I have a problem with the water flow in the (Ra2000) and not sure if I am hooking it up right. The supplied material/ manuals do not explain good enough how to hook up all the SIMS board wires. I have all the fans working and there is a blue glowing light from the fluid tank but my machine keep shutting down from to much heat and the upper clear tube gets supper hot and very soft, the tubes look full and clear of any air bubbles just no circulation? Also the viewing glass for flow of fluid spins as it is a blueish color but there appears to be to actual fluid in there if that helps at all. Any help would be much appreciated or a better number or manual. I have tired contacting Ikonik here in the US and they do not support this case because it is a water cooling case. Any help would be great thanks.


----------



## grimx133 (Jan 15, 2008)

It's the Ra 2000 Liquid that you have? IKONIK 

They sure don't have much for manuals on their site, just the quick installation guide. http://www.ikonik.com/downloads/PDF/SIM_IG_English-v12.pdf 

Looks to be fairly confusing. 
When you turn it on, do you hear the pump? Can you feel any vibration when touching the pump/reservoir housing? 
Have you tried testing, without turning on the computer?
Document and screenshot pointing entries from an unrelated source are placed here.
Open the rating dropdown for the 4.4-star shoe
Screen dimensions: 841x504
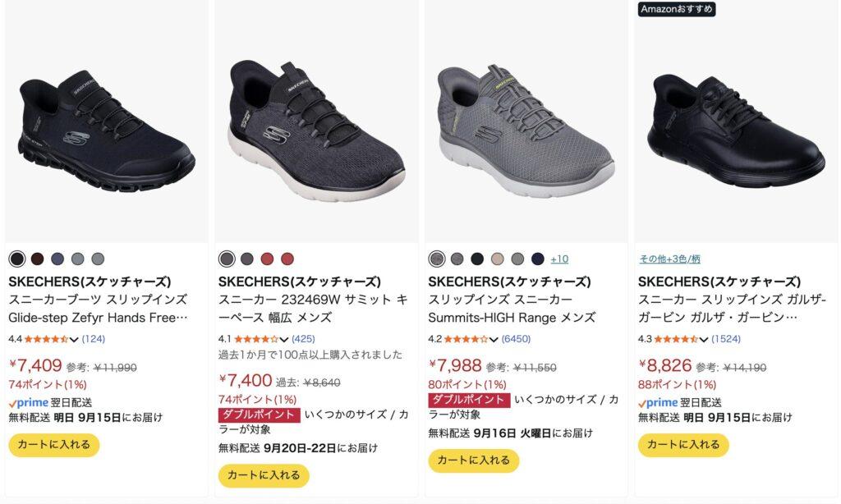click(x=74, y=339)
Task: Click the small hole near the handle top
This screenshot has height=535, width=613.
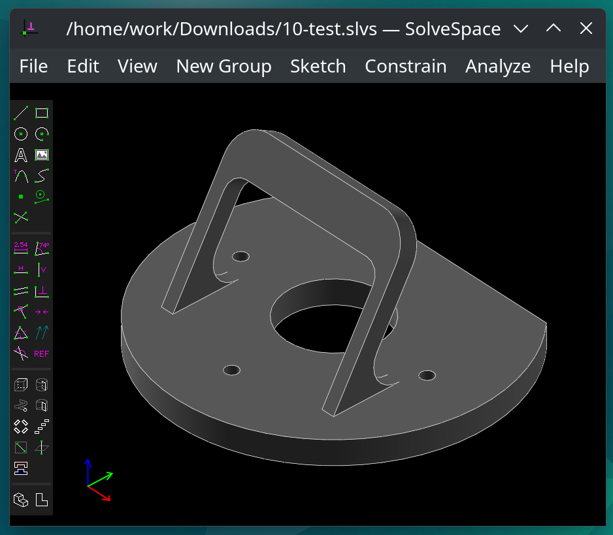Action: [x=240, y=256]
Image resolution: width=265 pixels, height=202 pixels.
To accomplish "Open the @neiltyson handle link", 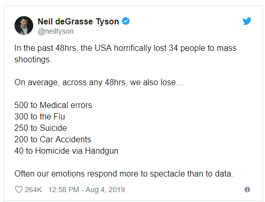I will (x=55, y=31).
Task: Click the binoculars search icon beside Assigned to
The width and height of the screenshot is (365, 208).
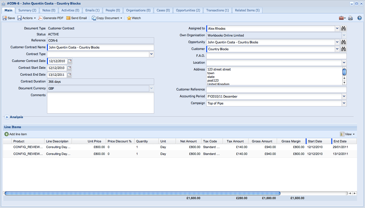Action: click(x=343, y=28)
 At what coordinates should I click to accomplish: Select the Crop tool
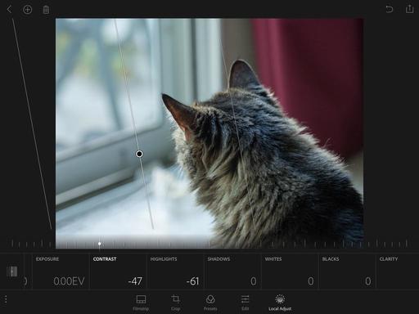click(175, 303)
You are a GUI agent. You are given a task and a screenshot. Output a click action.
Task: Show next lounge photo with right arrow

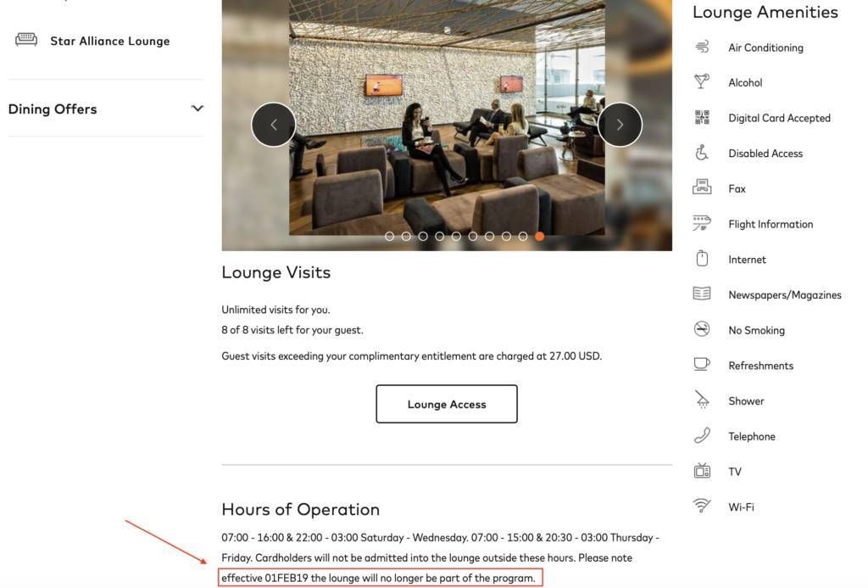[x=620, y=125]
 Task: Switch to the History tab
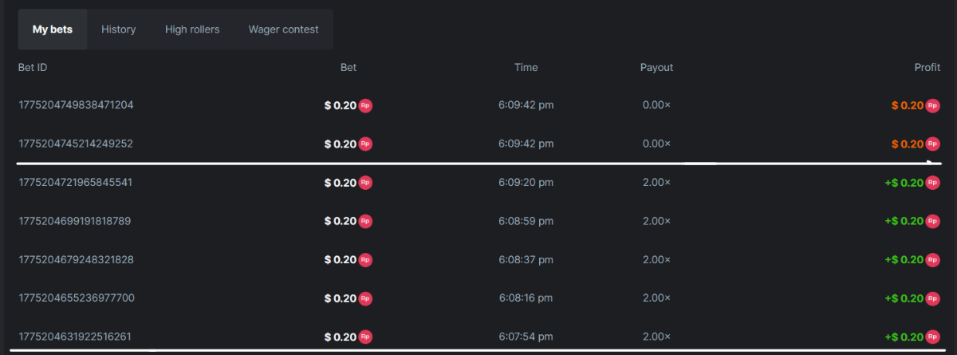(x=119, y=30)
I do leak tests by unplugging the power to the cpu and motherboard etc., and then jumping the green to any black on the 24 pin connector. As long as there's a load on the psu, it will turn on with the psu's power switch.


----------



## Cobra2fst4u (Aug 30, 2011)

Hey Grim thanks for the response.

Yes it is the Ra 2000 liquid.

As for hearing a pump or feeling one vibrate I am not sure as there are 12 fans blowing/ on. That's a great Idea of trying to just jump/ turn the pump on by its self. 

I was also told In a rude e-mail from Ikonik that I might of messed up the "PW switch" were I plug it in.

I'll let you know how it goes ans thanks again.


----------